The Two Kinds of Free Energy and the Bayesian Revolution
- URL: http://arxiv.org/abs/2004.11763v4
- Date: Mon, 7 Dec 2020 00:03:21 GMT
- Title: The Two Kinds of Free Energy and the Bayesian Revolution
- Authors: Sebastian Gottwald, Daniel A. Braun
- Abstract summary: We argue that there are essentially two different notions of free energy in current models of intelligent agency.
One appears when trading off accuracy and uncertainty based on a general maximum entropy principle.
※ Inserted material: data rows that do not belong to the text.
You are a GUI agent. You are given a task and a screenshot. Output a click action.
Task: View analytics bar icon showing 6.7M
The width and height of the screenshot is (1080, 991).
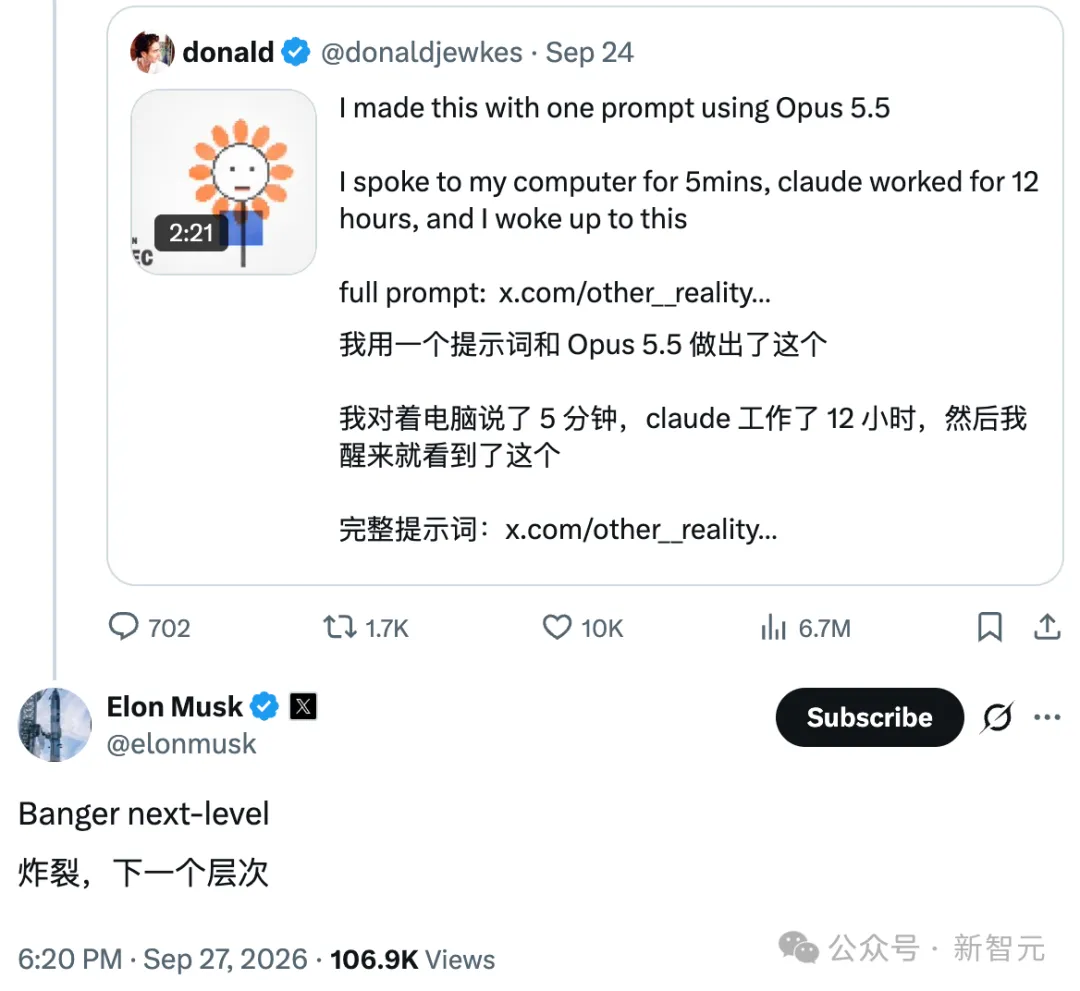773,627
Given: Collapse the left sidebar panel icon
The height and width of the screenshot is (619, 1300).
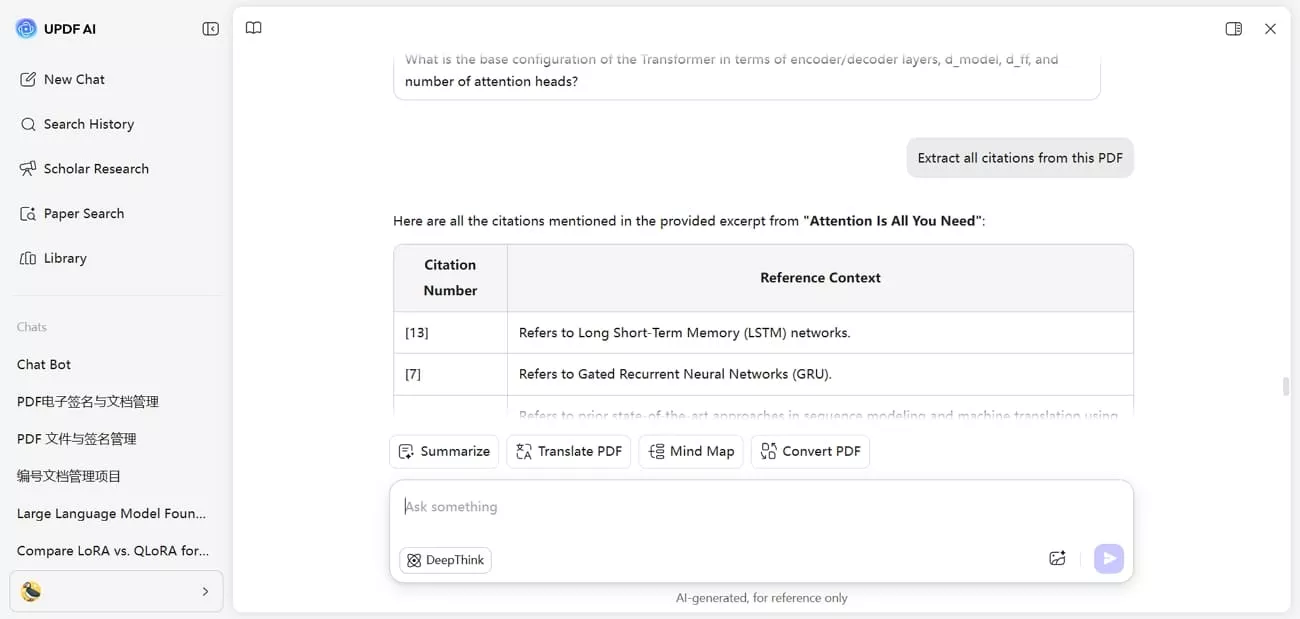Looking at the screenshot, I should pos(210,29).
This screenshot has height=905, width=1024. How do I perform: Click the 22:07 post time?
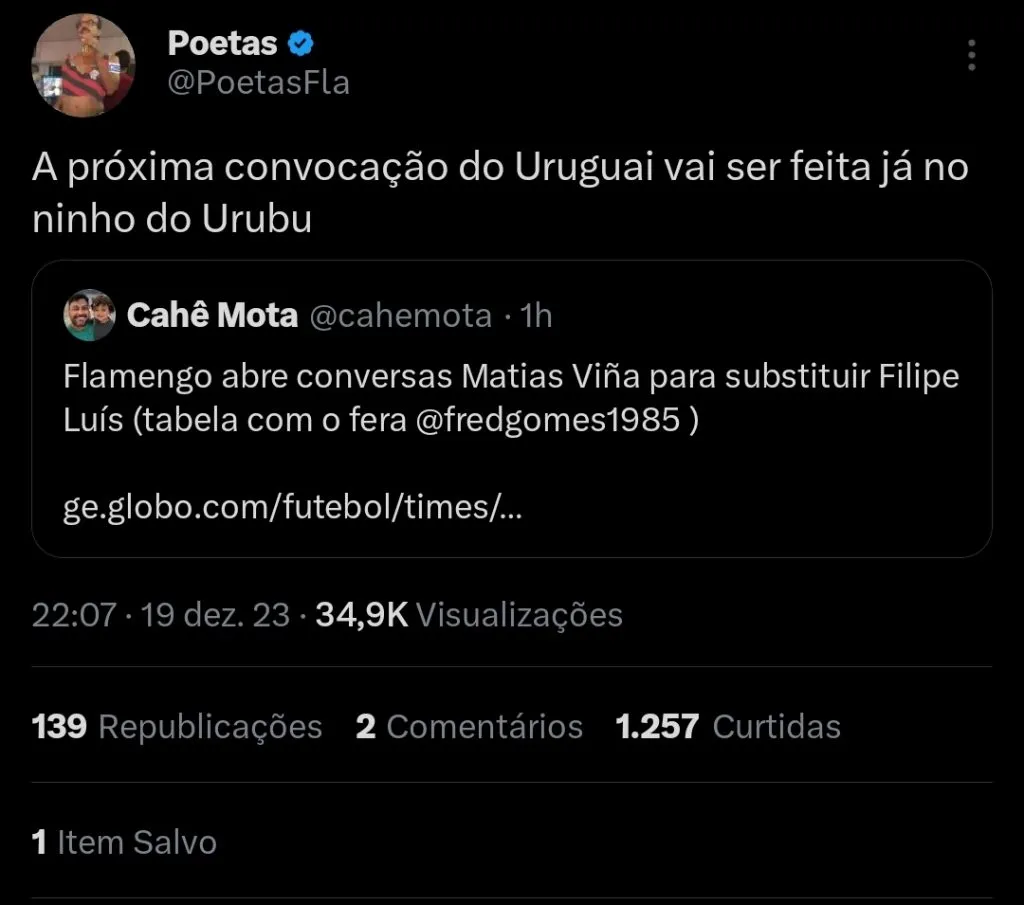tap(74, 614)

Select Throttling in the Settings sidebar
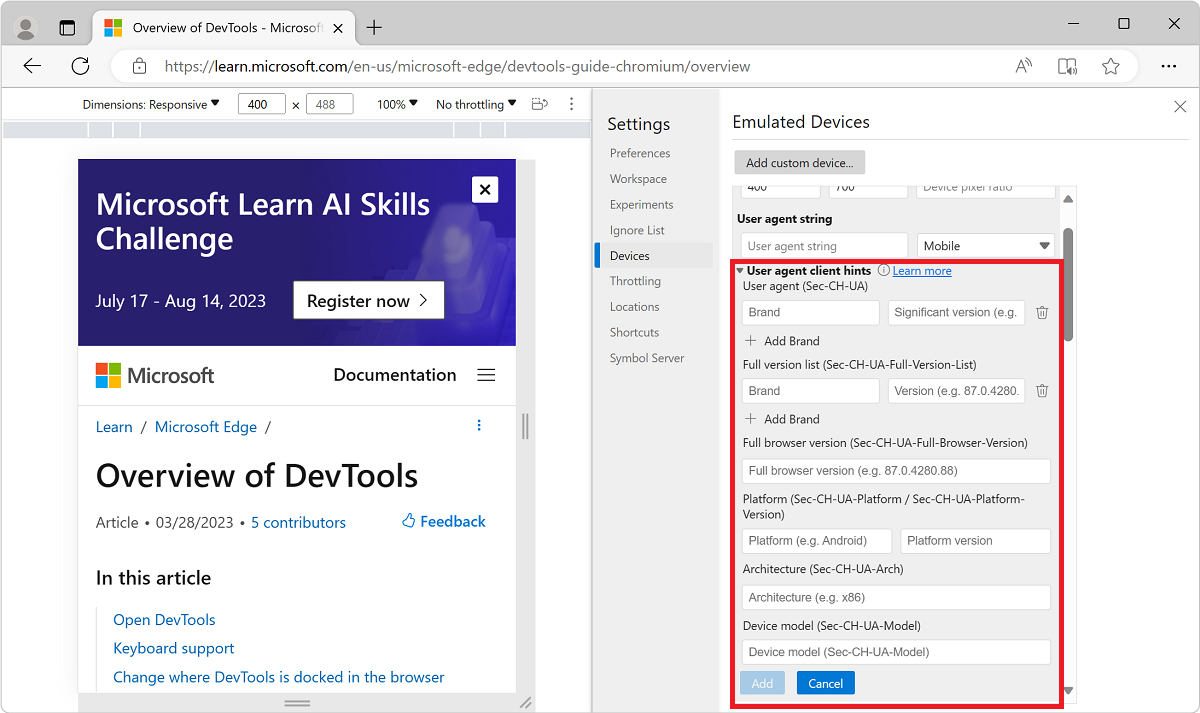coord(634,280)
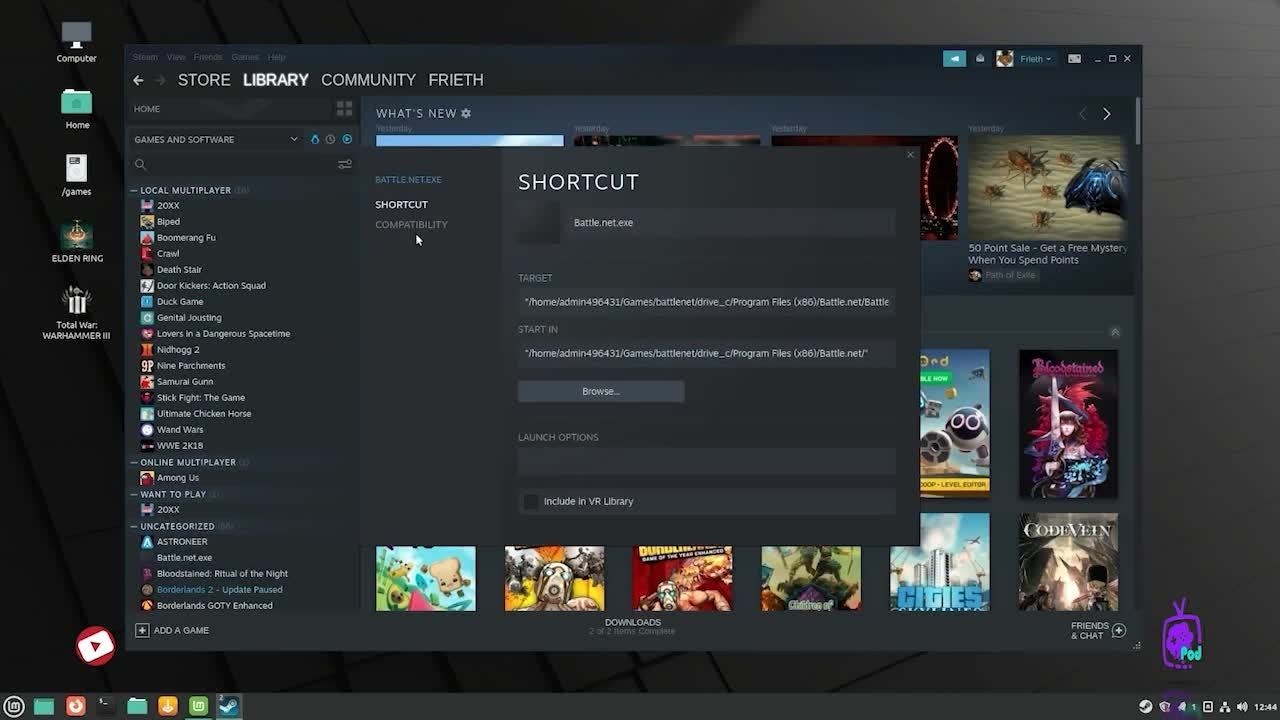Toggle the ready-to-play filter icon

click(x=347, y=139)
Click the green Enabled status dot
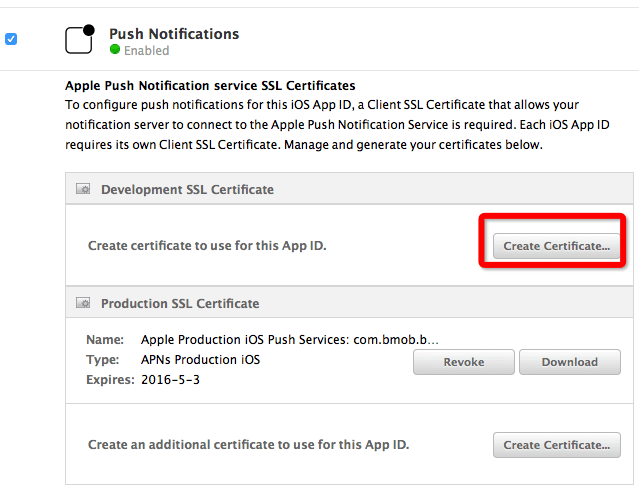The height and width of the screenshot is (494, 639). click(115, 50)
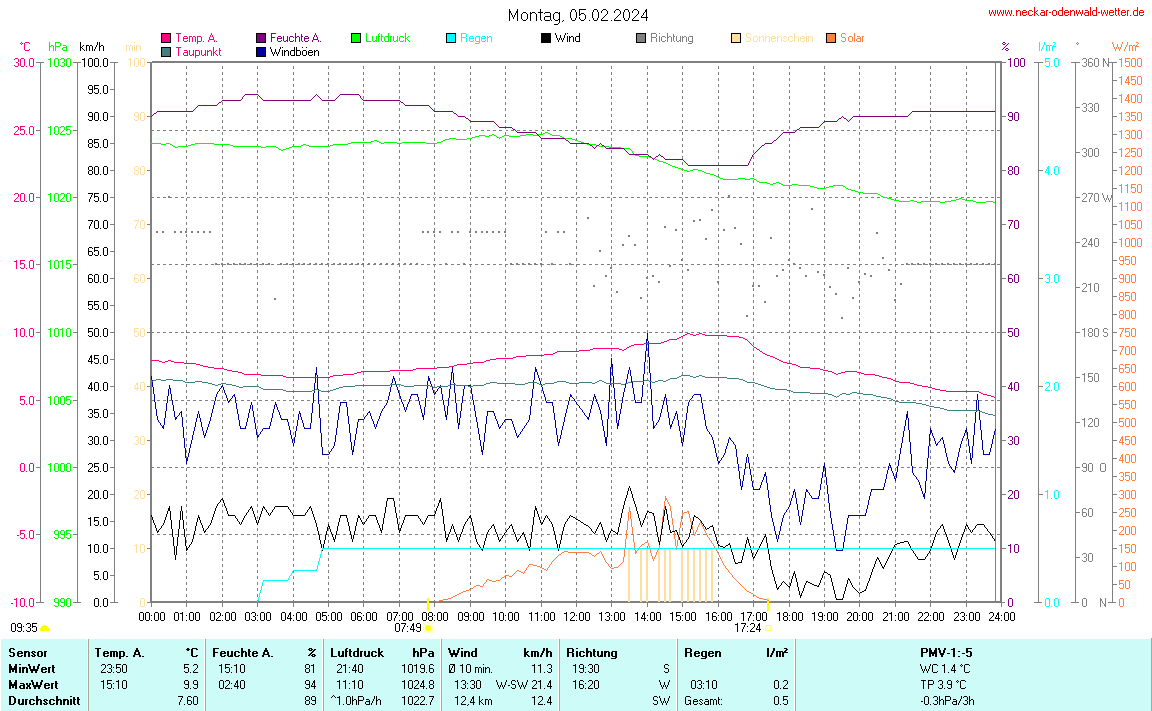Select the purple Feuchte A. legend swatch
The image size is (1152, 711).
[261, 38]
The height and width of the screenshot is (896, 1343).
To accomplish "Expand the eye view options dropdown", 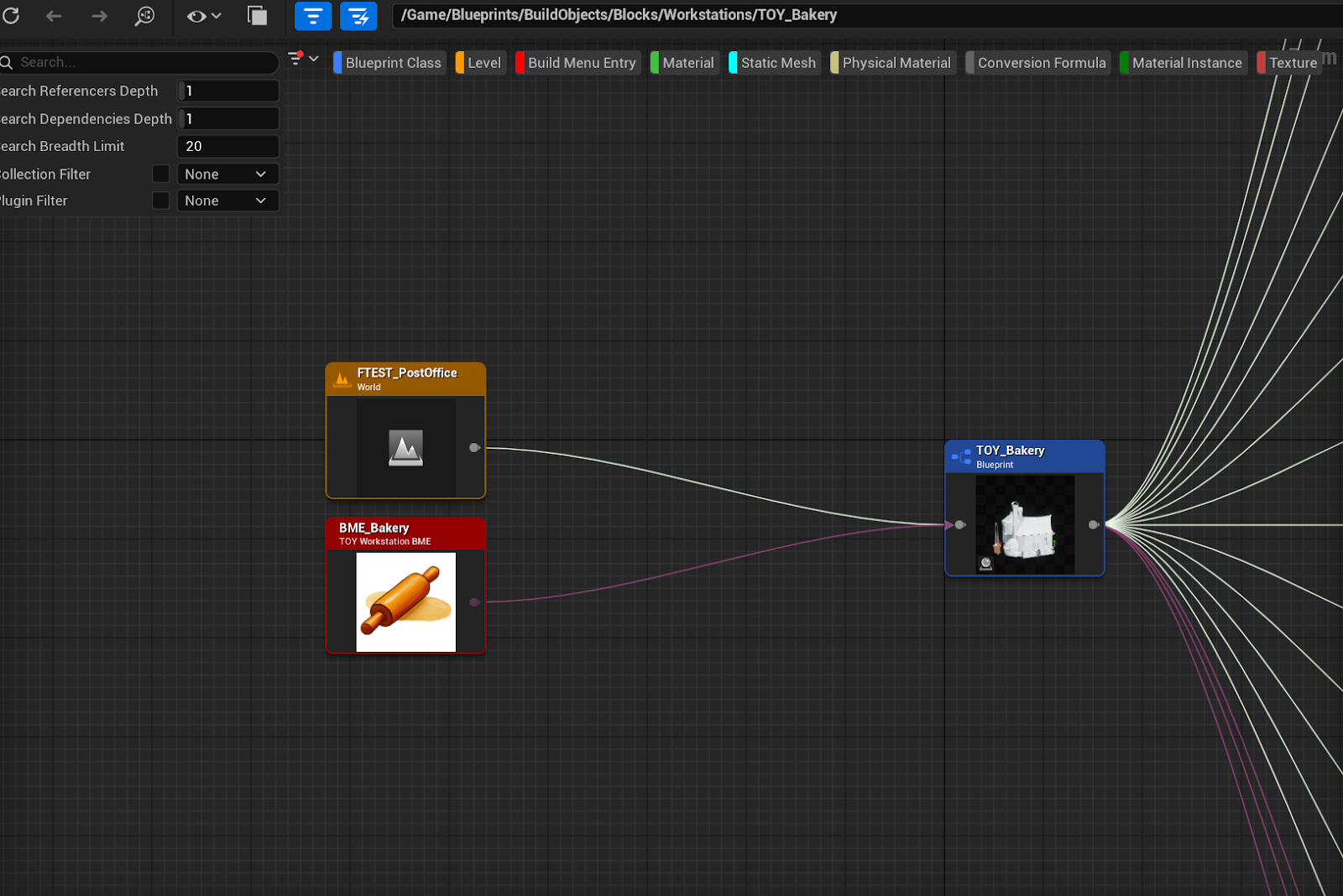I will pos(204,16).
The other formulates action selection in terms of minimizing an error measure that quantifies deviations of beliefs and policies from given reference models.
- Score: 0.0
- License: http://creativecommons.org/licenses/by/4.0/
- Abstract: The concept of free energy has its origins in 19th century thermodynamics,
but has recently found its way into the behavioral and neural sciences, where
it has been promoted for its wide applicability and has even been suggested as
a fundamental principle of understanding intelligent behavior and brain
function. We argue that there are essentially two different notions of free
energy in current models of intelligent agency, that can both be considered as
applications of Bayesian inference to the problem of action selection: one that
appears when trading off accuracy and uncertainty based on a general maximum
entropy principle, and one that formulates action selection in terms of
minimizing an error measure that quantifies deviations of beliefs and policies
from given reference models. The first approach provides a normative rule for
action selection in the face of model uncertainty or when information
processing capabilities are limited. The second approach directly aims to
formulate the action selection problem as an inference problem in the context
of Bayesian brain theories, also known as Active Inference in the literature.
We elucidate the main ideas and discuss critical technical and conceptual
issues revolving around these two notions of free energy that both claim to
apply at all levels of decision-making, from the high-level deliberation of
reasoning down to the low-level information processing of perception.